Principal Component Analysis and Free Energy Landscape Mapping Using GROMACS

2 minute read

This guide outlines how to perform Principal Component Analysis (PCA) and compute Free Energy Landscapes (FEL) from molecular dynamics (MD) simulations using GROMACS. These analyses are useful to capture dominant motions and identify energetically favorable states in biomolecular systems.

Part 1: Principal Component Analysis (PCA)

Step 1: Covariance Matrix and Eigenvector Calculation

Run the following command to compute the covariance matrix and extract eigenvectors:

gmx covar -s md_0_100.tpr -f md_0_100.xtc -o eigenvalues.xvg -v eigenvectors.trr -xpma covar.xpm

Note: If the command fails using md_0_100.gro, use md_0_100.tpr.

Select protein and ligand when prompted.


Step 2: Determine the Number of Principal Components

Analyze eigenvalues.xvg to compute:

  • Total Variance
    Total Variance = Σ λᵢ

  • Explained Variance (%)
    Explained Variance (%) = (λᵢ / Σ λᵢ) × 100

  • Cumulative Variance
    Cumulative Variance = Σ (λᵢ / Σ λᵢ) × 100

Select the minimum number of components that cumulatively explain more than 50% of the total variance.

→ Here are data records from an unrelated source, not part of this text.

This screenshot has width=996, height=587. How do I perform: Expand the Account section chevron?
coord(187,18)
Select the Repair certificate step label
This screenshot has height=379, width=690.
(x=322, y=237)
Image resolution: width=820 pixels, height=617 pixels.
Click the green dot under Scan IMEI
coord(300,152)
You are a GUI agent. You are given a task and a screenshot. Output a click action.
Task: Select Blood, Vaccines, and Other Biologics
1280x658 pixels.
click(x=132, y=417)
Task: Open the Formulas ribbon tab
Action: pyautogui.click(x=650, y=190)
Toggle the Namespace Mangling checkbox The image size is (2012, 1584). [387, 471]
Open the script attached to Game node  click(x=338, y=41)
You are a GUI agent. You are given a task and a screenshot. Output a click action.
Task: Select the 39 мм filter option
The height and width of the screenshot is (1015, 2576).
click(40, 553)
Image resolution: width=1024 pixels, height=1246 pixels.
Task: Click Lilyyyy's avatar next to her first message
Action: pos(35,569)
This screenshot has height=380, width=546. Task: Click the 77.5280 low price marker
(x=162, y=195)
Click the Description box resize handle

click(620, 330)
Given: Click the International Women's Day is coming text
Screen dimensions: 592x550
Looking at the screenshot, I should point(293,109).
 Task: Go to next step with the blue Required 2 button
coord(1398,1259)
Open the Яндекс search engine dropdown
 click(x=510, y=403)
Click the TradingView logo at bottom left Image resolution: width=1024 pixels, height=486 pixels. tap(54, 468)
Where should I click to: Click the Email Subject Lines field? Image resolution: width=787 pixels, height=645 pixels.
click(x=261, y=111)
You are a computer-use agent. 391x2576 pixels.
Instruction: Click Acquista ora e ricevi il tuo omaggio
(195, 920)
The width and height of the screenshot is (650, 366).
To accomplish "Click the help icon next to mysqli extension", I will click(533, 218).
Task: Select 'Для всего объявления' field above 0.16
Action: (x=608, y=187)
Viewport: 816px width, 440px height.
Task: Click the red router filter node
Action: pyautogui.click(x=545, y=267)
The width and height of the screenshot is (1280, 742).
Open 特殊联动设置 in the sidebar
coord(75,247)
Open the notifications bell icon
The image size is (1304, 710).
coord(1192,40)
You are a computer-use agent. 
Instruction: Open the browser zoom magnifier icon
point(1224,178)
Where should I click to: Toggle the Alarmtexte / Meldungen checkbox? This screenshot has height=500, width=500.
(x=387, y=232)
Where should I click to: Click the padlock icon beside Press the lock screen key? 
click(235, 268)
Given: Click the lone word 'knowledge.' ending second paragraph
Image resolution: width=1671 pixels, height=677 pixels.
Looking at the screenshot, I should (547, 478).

Step 3: Plot Principal Component Projections

For projecting motion along PC1 to PC5, run:

gmx anaeig -f md_0_100.xtc -s md_0_100.tpr -v eigenvectors.trr -first 1 -last 5 \
-proj pc15_lovastatina.xvg -2d project2d_s100_lovastatina.xvg -tu ns
  • -proj: 1D projection along each selected eigenvector
  • -2d: Combined 2D projection using the first 5 components

Part 2: Free Energy Landscape (FEL) Calculation

Step 1: Generate Principal Component Projections

gmx anaeig -f md_0_100.xtc -s md_0_100.tpr -v eigenvectors.trr -last 1 -proj pc1.xvg
gmx anaeig -f md_0_100.xtc -s md_0_100.tpr -v eigenvectors.trr -first 2 -last 2 -proj pc2.xvg

Merge PC1 and PC2 into a single file:

paste pc1.xvg pc2.xvg | awk '{print $1, $2, $4}' > PC1PC2.xvg

Step 2: Compute Free Energy Surface

Use GROMACS SHAM module:

gmx sham -f PC1PC2.xvg -ls FES.xpm

Convert .xpm to .dat using a Python script:

python2.7 xpm2txt.py -f FES.xpm -o fel.dat

Python script xpm2txt.py converts the XPM matrix to a 3-column text file (X, Y, Energy).


Step 3: Extract Minimum Energy Conformation

After plotting fel.dat, identify the time of the minimum energy, then extract the conformation:

gmx trjconv -s md_0_100.tpr -f md_0_100.xtc -o min_energy.pdb -dump 520

Replace 520 with the appropriate time (in ps) corresponding to the energy minimum.


Summary

This workflow provides a systematic approach to:

  • Identify dominant motions in your trajectory via PCA
  • Visualize structural variation through projection plots
  • Map the free energy landscape based on PC space
  • Extract the most stable conformations for further analysis

These methods are widely used for post-simulation analysis in structural biology and drug discovery.